Press Aid

April 19, 2008

Press aid is a term that is used to describe something that is added to material being fed into a screw press. It is added in order to improve the dewatering performance of the press. A search for the term on the Vincent web site reveals over a dozen applications.

Most commonly press aid is a fibrous material that is added to deciduous fruit so that, when pressed, a higher yield of better clarified juice is obtained. Some press aid is almost always used in the production of apple juice. We explain it this way: if apples are fed into a screw press, apple sauce comes through the screens. But if press aid is first added when crushing the fruit, apple juice will be produced.

Common press aids used in juice plants are rice hulls and cottonseed hulls. Rice hulls are popular because they are very clean, have little dust, and are free flowing. Cottonseed hulls work better because the hulls have hundreds of short fibers attached. They are more appropriate for waste streams.

An even better press aid is cellulose fiber in the form of ground wood or bleached market pulp, both products produced by paper mills. It is common for a juice plant to use a 50/50 mix of rice hulls and ground wood. Generally 3% press aid by weight is added to the crushed fruit.

Occasionally paper mills used press aid to improve the dewatering (pressability) of WWTP sludges. In the industry they say that "sweetener", in the form of reject fiber, is added to the sludge.

Press aid is also used in the sugar beet industry. Gypsum and alum, called press aids, are added to the sugar beet pulp after the sugar has been removed. These press aids allow greater moisture reduction by the screw presses which are used ahead of the pulp dryers. These aids are first dissolved in water. There is some correlation between their effectiveness and the amount of time during which they are in contact before pressing occurs. There is debate as to whether their effectiveness arises from a chemical reaction or by physically giving body to the material being pressed. Typically 2.5% press aid per ton of beets being processed is added.

Press aid is not an unfailing silver bullet. We see this when press aid, even in high proportion, is added to DAF sludge at a slaughterhouse. The action of the screw press is simply to expel the original sludge, unchanged, through the screen of the press, while the press cake produced is simply dirty press aid.
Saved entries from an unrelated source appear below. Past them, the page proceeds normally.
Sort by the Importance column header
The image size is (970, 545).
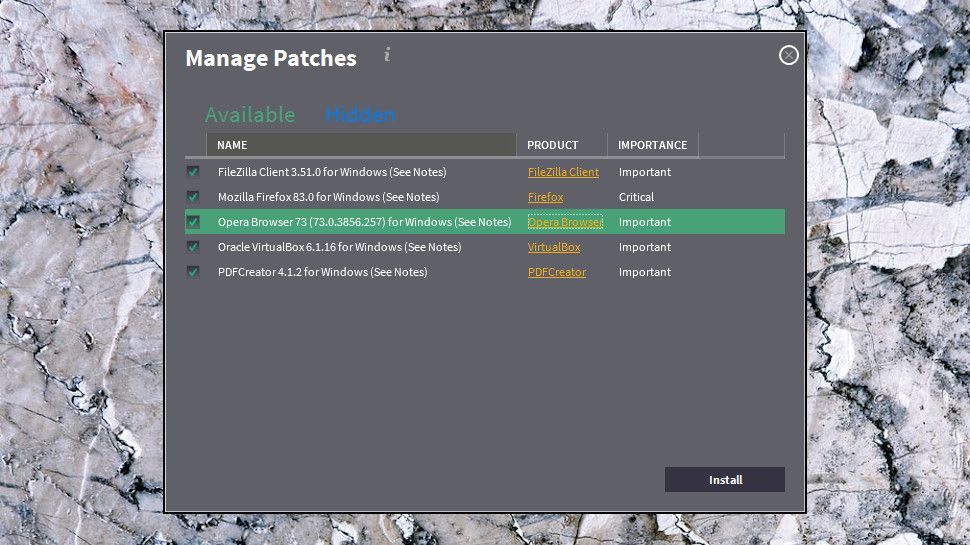[x=652, y=145]
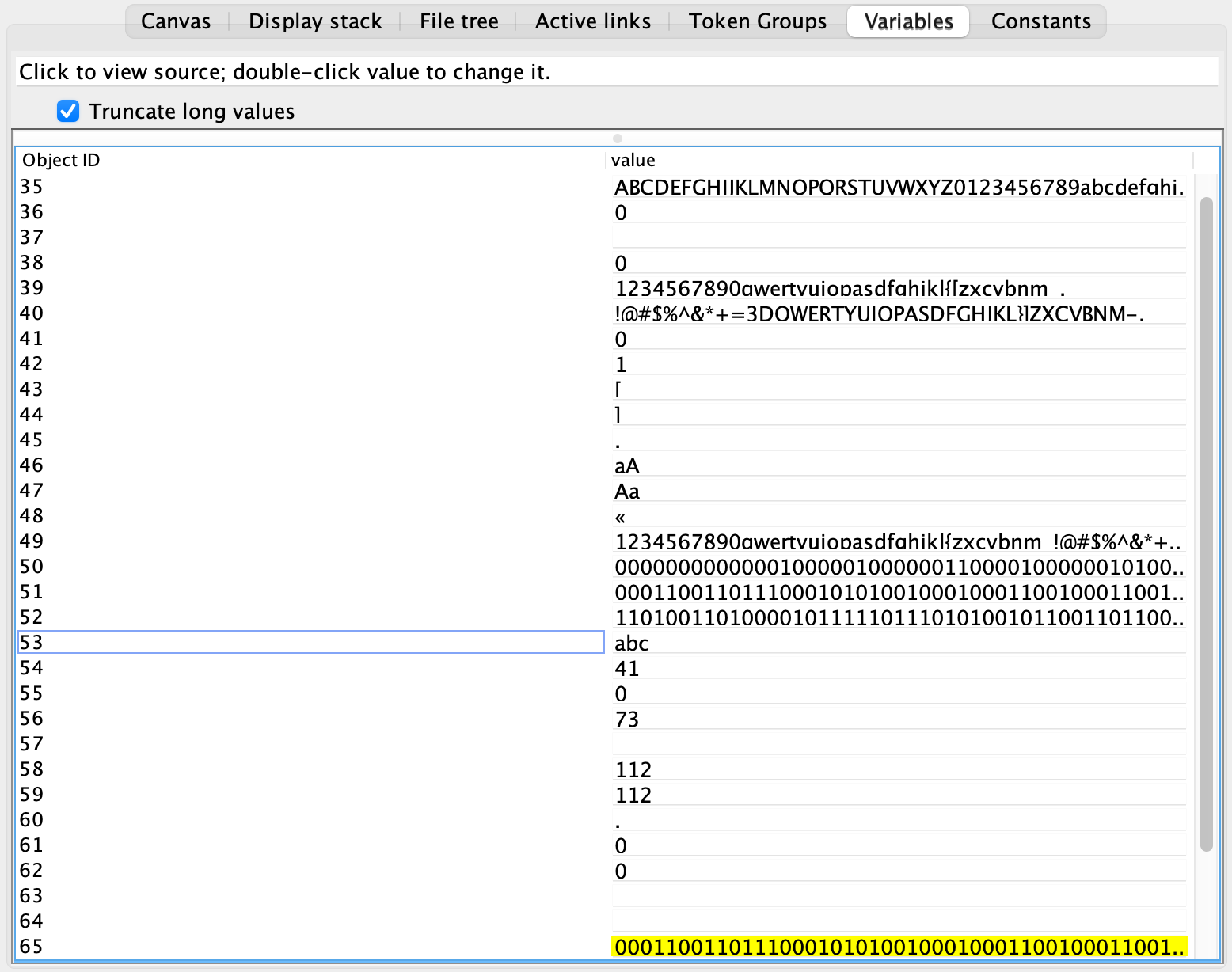This screenshot has width=1232, height=972.
Task: Click the yellow highlighted value of row 65
Action: coord(899,947)
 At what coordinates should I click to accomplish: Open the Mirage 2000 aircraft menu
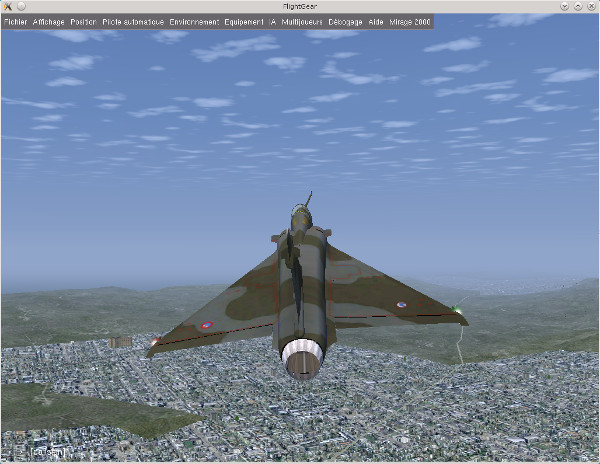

No moisture is separated even though the inbound sludge may measure 97% moisture.

Press aid assists the operation of a screw press using two mechanisms. First, the fibers of the press aid retain insoluble solids, preventing them from being forced through the screen of the press. Secondly, the particles of the press aid tend to scour the inside surface of the screen, preventing the screen from being blinded or covered over.

All press aids have two things in common: they are cheap and they are edible. That is, they are inexpensive enough that their use is justified by the resultant improvement in press performance. And, since most of the materials being dewatered end up as animal feed, their presence in feedstuffs has long been accepted by agricultural experts.

A quick way to test the effectiveness of press aid is to take a 100 gram sample of material to be dewatered and add three to five grams of press aid (or combination of press aids). If lime, gypsum or alum is being used, massage the sample for five minutes to allow any chemical action to take place. Place the sample in a cotton cloth and twist it into a tight ball. Observe what comes through the cloth: this will give you a good idea of what a screw press will achieve. The mass remaining in the cloth can be placed in an oven in order to get an idea of press cake moisture content that can be expected.

(Several materials will not dewater properly in a screw press unless they are first reacted with hydrated lime,calcium hydroxide, Ca(OH)2. The lime is not thought of as a press aid because it works on the basis of initiating a chemical reaction which breaks down the cell walls. See Pressing News #159, Onions & Strawberries.)